Reproduce the data exactly; no word may be added or dropped.

[[ STORED DATA, beginning ]]

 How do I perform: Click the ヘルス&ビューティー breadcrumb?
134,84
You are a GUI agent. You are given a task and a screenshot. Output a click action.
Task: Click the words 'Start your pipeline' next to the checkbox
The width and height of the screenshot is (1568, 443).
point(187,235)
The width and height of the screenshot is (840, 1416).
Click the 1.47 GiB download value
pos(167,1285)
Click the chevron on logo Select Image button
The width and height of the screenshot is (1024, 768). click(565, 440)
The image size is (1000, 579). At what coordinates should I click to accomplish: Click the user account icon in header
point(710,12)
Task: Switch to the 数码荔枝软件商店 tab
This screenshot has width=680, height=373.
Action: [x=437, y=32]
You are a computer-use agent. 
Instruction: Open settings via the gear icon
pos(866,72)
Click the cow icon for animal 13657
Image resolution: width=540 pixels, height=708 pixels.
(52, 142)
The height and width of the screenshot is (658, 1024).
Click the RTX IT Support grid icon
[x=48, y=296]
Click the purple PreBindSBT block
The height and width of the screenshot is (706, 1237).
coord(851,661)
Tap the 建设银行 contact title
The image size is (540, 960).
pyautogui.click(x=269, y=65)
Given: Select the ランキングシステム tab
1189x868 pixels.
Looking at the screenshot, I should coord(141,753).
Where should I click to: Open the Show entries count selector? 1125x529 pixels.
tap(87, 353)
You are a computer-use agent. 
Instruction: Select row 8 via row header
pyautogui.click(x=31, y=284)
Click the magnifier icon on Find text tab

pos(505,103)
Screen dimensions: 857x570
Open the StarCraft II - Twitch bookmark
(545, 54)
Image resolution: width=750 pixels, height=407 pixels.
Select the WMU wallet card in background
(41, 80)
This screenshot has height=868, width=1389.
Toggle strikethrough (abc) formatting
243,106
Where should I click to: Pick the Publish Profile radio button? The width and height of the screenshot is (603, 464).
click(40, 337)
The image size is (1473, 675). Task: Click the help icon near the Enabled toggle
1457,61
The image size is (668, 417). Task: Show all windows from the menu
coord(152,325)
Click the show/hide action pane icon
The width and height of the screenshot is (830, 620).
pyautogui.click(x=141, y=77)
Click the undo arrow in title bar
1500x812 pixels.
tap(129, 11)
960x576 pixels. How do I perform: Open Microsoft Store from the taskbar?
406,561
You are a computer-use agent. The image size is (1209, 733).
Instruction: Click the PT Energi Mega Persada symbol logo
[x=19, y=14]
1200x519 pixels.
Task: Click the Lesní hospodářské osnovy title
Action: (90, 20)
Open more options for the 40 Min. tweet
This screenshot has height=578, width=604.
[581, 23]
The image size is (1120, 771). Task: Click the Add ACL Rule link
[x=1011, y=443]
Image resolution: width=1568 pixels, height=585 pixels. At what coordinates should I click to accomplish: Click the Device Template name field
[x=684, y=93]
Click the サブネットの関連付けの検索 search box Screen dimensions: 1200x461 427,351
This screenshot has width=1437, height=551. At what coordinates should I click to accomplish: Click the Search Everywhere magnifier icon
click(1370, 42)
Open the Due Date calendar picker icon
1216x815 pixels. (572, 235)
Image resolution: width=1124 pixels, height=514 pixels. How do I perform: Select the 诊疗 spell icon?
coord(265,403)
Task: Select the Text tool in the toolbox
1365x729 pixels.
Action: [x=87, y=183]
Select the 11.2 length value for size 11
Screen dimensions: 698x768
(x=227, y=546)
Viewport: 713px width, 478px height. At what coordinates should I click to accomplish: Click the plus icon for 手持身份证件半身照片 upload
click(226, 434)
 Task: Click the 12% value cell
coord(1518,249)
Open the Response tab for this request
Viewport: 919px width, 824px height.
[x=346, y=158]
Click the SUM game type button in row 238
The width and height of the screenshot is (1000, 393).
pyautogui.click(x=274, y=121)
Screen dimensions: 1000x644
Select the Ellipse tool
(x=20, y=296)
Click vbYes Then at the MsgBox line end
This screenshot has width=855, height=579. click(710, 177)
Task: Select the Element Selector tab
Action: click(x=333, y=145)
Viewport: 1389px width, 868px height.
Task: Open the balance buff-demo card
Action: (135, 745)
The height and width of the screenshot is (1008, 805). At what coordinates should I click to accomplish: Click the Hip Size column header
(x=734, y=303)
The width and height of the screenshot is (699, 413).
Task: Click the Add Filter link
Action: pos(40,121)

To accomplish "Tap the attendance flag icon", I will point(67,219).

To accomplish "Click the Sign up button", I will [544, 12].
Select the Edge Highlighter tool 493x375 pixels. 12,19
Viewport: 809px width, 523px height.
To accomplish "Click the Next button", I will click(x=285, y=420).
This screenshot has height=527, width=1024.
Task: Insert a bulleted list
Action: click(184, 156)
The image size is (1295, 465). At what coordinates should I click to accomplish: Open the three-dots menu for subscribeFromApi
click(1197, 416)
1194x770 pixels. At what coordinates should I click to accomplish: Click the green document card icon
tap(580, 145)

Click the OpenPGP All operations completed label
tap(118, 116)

[[ STORED DATA, end ]]

**WRITTEN ANSWER**
 How do I perform: Click the ヘルス&ビューティー breadcrumb?
134,84
You are a GUI agent. You are given a task and a screenshot. Output a click action.
Task: Click the words 'Start your pipeline' next to the checkbox
The width and height of the screenshot is (1568, 443).
point(187,235)
The width and height of the screenshot is (840, 1416).
Click the 1.47 GiB download value
pos(167,1285)
Click the chevron on logo Select Image button
The width and height of the screenshot is (1024, 768). click(565, 440)
The image size is (1000, 579). At what coordinates should I click to accomplish: Click the user account icon in header
point(710,12)
Task: Switch to the 数码荔枝软件商店 tab
This screenshot has width=680, height=373.
Action: [x=437, y=32]
You are a computer-use agent. 
Instruction: Open settings via the gear icon
pos(866,72)
Click the cow icon for animal 13657
Image resolution: width=540 pixels, height=708 pixels.
(52, 142)
The height and width of the screenshot is (658, 1024).
Click the RTX IT Support grid icon
[x=48, y=296]
Click the purple PreBindSBT block
The height and width of the screenshot is (706, 1237).
coord(851,661)
Tap the 建设银行 contact title
The image size is (540, 960).
pyautogui.click(x=269, y=65)
Given: Select the ランキングシステム tab
1189x868 pixels.
Looking at the screenshot, I should coord(141,753).
Where should I click to: Open the Show entries count selector? 1125x529 pixels.
tap(87, 353)
You are a computer-use agent. 
Instruction: Select row 8 via row header
pyautogui.click(x=31, y=284)
Click the magnifier icon on Find text tab

pos(505,103)
Screen dimensions: 857x570
Open the StarCraft II - Twitch bookmark
(545, 54)
Image resolution: width=750 pixels, height=407 pixels.
Select the WMU wallet card in background
(41, 80)
This screenshot has height=868, width=1389.
Toggle strikethrough (abc) formatting
243,106
Where should I click to: Pick the Publish Profile radio button? The width and height of the screenshot is (603, 464).
click(40, 337)
The image size is (1473, 675). Task: Click the help icon near the Enabled toggle
1457,61
The image size is (668, 417). Task: Show all windows from the menu
coord(152,325)
Click the show/hide action pane icon
The width and height of the screenshot is (830, 620).
pyautogui.click(x=141, y=77)
Click the undo arrow in title bar
1500x812 pixels.
tap(129, 11)
960x576 pixels. How do I perform: Open Microsoft Store from the taskbar?
406,561
You are a computer-use agent. The image size is (1209, 733).
Instruction: Click the PT Energi Mega Persada symbol logo
[x=19, y=14]
1200x519 pixels.
Task: Click the Lesní hospodářské osnovy title
Action: (90, 20)
Open more options for the 40 Min. tweet
This screenshot has height=578, width=604.
[581, 23]
The image size is (1120, 771). Task: Click the Add ACL Rule link
[x=1011, y=443]
Image resolution: width=1568 pixels, height=585 pixels. At what coordinates should I click to accomplish: Click the Device Template name field
[x=684, y=93]
Click the サブネットの関連付けの検索 search box Screen dimensions: 1200x461 427,351
This screenshot has width=1437, height=551. At what coordinates should I click to accomplish: Click the Search Everywhere magnifier icon
click(1370, 42)
Open the Due Date calendar picker icon
1216x815 pixels. (572, 235)
Image resolution: width=1124 pixels, height=514 pixels. How do I perform: Select the 诊疗 spell icon?
coord(265,403)
Task: Select the Text tool in the toolbox
1365x729 pixels.
Action: [x=87, y=183]
Select the 11.2 length value for size 11
Screen dimensions: 698x768
(x=227, y=546)
Viewport: 713px width, 478px height. At what coordinates should I click to accomplish: Click the plus icon for 手持身份证件半身照片 upload
click(226, 434)
 Task: Click the 12% value cell
coord(1518,249)
Open the Response tab for this request
Viewport: 919px width, 824px height.
[x=346, y=158]
Click the SUM game type button in row 238
The width and height of the screenshot is (1000, 393).
pyautogui.click(x=274, y=121)
Screen dimensions: 1000x644
Select the Ellipse tool
(x=20, y=296)
Click vbYes Then at the MsgBox line end
This screenshot has width=855, height=579. click(710, 177)
Task: Select the Element Selector tab
Action: click(x=333, y=145)
Viewport: 1389px width, 868px height.
Task: Open the balance buff-demo card
Action: (135, 745)
The height and width of the screenshot is (1008, 805). At what coordinates should I click to accomplish: Click the Hip Size column header
(x=734, y=303)
The width and height of the screenshot is (699, 413).
Task: Click the Add Filter link
Action: pos(40,121)

To accomplish "Tap the attendance flag icon", I will point(67,219).

To accomplish "Click the Sign up button", I will [544, 12].
Select the Edge Highlighter tool 493x375 pixels. 12,19
Viewport: 809px width, 523px height.
To accomplish "Click the Next button", I will click(x=285, y=420).
This screenshot has height=527, width=1024.
Task: Insert a bulleted list
Action: click(184, 156)
The image size is (1295, 465). At what coordinates should I click to accomplish: Open the three-dots menu for subscribeFromApi
click(1197, 416)
1194x770 pixels. At what coordinates should I click to accomplish: Click the green document card icon
tap(580, 145)

Click the OpenPGP All operations completed label
tap(118, 116)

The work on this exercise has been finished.